Hand Transplant Process

Get Evaluated

To schedule an evaluation appointment please call our Transplant Center patient care representative at 1-800-333-9013 or 
email UM-HANDTRANSPLANT@MED.UMICH.EDU. 

Your Hand Transplant Evaluation

Candidates for hand transplant require a comprehensive evaluation. The process includes patient education, medical records review, patient examination and often additional medical testing. Our multidisciplinary transplant team then reviews the case and makes a decision about the patient's suitability for a donor hand on a case by case basis.

Meeting with the Transplant Team and Testing

At the follow-up evaluation, the patient meets with several members of the transplant team, including a transplant surgeon, transplant physician, social worker, psychologist, occupational therapist  and a nurse educator. The evaluation appointment involves a variety of tests, such as blood tests and an x-ray of the arm or hand.

Placement on the Hand Transplant Waiting List

Patients who are eligible for a hand transplant are placed on a waiting list for a donor hand. This waiting list is part of a national allocation system for donor organs run by the Organ Procurement and Transplantation Network.
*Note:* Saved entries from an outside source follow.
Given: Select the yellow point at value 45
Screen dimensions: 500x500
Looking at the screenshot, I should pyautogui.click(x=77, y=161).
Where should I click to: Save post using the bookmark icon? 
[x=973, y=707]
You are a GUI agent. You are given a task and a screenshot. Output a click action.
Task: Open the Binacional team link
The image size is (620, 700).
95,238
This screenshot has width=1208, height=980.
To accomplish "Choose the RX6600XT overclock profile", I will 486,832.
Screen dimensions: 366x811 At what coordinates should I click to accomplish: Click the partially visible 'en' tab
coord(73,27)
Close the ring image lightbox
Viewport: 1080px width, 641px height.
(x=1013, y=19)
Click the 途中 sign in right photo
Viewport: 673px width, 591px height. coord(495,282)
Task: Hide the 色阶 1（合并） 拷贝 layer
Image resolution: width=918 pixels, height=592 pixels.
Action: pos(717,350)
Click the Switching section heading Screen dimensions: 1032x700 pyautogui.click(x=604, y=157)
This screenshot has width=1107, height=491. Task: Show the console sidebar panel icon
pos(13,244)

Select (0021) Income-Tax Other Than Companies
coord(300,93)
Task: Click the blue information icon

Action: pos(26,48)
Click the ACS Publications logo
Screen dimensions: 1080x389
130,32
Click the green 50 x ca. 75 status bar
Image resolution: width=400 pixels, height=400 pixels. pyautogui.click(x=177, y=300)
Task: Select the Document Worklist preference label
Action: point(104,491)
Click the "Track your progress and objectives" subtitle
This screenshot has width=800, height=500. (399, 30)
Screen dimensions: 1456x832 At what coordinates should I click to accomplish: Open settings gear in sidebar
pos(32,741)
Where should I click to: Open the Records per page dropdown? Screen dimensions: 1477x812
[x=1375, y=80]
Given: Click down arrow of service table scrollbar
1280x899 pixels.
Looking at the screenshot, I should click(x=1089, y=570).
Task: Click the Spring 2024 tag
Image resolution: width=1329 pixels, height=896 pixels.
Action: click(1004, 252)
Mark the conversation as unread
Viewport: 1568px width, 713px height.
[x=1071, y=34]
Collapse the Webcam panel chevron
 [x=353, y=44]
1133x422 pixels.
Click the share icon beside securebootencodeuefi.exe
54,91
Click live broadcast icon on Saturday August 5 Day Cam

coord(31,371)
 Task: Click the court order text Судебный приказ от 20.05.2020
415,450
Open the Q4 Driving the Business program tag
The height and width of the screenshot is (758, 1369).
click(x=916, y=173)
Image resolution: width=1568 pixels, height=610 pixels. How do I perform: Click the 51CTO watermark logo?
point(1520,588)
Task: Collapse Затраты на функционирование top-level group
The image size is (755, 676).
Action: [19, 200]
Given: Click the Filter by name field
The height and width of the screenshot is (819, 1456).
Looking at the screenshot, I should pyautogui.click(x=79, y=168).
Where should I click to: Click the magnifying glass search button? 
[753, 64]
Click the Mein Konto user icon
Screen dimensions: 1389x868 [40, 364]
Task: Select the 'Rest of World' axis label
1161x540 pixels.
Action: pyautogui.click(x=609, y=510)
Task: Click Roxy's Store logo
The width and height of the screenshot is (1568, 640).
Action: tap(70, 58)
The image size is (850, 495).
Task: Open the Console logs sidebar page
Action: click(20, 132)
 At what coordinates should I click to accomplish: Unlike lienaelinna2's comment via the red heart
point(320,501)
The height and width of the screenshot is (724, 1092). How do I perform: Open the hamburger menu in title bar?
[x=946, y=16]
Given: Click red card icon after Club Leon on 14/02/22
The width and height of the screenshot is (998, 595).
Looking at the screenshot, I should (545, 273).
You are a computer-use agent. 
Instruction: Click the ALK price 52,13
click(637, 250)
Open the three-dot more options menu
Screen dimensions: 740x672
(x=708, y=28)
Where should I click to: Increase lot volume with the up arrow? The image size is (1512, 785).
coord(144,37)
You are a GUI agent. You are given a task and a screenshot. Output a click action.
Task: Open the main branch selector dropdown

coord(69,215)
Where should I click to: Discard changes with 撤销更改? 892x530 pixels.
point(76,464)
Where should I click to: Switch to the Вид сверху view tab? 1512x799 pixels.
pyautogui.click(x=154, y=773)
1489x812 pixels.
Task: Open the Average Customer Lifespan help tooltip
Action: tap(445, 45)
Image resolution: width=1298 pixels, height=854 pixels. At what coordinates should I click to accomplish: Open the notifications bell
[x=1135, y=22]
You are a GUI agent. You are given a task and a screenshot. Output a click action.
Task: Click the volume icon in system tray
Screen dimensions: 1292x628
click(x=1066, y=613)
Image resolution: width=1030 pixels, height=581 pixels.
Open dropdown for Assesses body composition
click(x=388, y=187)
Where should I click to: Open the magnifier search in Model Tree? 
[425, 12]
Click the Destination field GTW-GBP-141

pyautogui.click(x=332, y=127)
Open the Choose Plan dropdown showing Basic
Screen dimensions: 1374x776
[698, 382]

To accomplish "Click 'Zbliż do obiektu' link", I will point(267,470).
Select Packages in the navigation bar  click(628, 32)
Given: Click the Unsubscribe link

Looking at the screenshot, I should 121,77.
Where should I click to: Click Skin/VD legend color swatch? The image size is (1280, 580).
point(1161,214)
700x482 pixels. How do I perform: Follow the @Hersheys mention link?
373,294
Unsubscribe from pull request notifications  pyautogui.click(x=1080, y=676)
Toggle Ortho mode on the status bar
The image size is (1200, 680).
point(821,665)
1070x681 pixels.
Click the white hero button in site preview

The donor selection process for a hand transplant also places additional emphasis on matching skin color, gender, ethnicity and hand size.

Hand Transplant Surgery

The human hand consists of 27 bones, 28 muscles, 3 major nerves, and 2 major arteries, in addition to numerous tendons, veins and soft tissue. Hand transplantation surgery can last up to 10 hours as surgeons work to fixate bones, reattach arteries and veins and repair tendons and nerves.

After Your Hand Transplant

Within 24-48 hours after surgery, it is recommended to start moving the hand to avoid muscle stiffness and other complications. It is also important to watch for signs of rejection, which include blotchy skin or the appearance of a rash anywhere on the transplant. These signs are usually painless, and are easier to identify earlier than those that would result from a solid organ transplant.

Transplant rejection can be avoided with carefully administered medications, as well as intensive physical and occupational therapy sessions.